=== Section Start ===

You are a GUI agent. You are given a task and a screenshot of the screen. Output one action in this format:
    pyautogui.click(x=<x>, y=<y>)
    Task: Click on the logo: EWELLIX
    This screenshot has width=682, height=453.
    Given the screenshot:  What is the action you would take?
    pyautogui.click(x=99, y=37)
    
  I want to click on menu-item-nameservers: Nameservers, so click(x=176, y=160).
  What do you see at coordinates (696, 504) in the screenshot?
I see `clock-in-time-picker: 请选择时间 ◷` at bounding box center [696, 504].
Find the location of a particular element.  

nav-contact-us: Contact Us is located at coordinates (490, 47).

=== Section End ===

→ Exercise
Render each nonblank line of the material above as a Markdown table with two columns, Row and Line, numbering the rows consecutively.

→ Task answer
| Row | Line |
|---|---|
| 1 | You are a GUI agent. You are given a task and a screenshot of the screen. Output one action in this format: |
| 2 |     pyautogui.click(x=<x>, y=<y>) |
| 3 |     Task: Click on the logo: EWELLIX |
| 4 |     This screenshot has width=682, height=453. |
| 5 |     Given the screenshot:  What is the action you would take? |
| 6 |     pyautogui.click(x=99, y=37) |
| 7 |   I want to click on menu-item-nameservers: Nameservers, so click(x=176, y=160). |
| 8 |   What do you see at coordinates (696, 504) in the screenshot? |
| 9 | I see `clock-in-time-picker: 请选择时间 ◷` at bounding box center [696, 504]. |
| 10 | Find the location of a particular element.   |
| 11 | nav-contact-us: Contact Us is located at coordinates (490, 47). |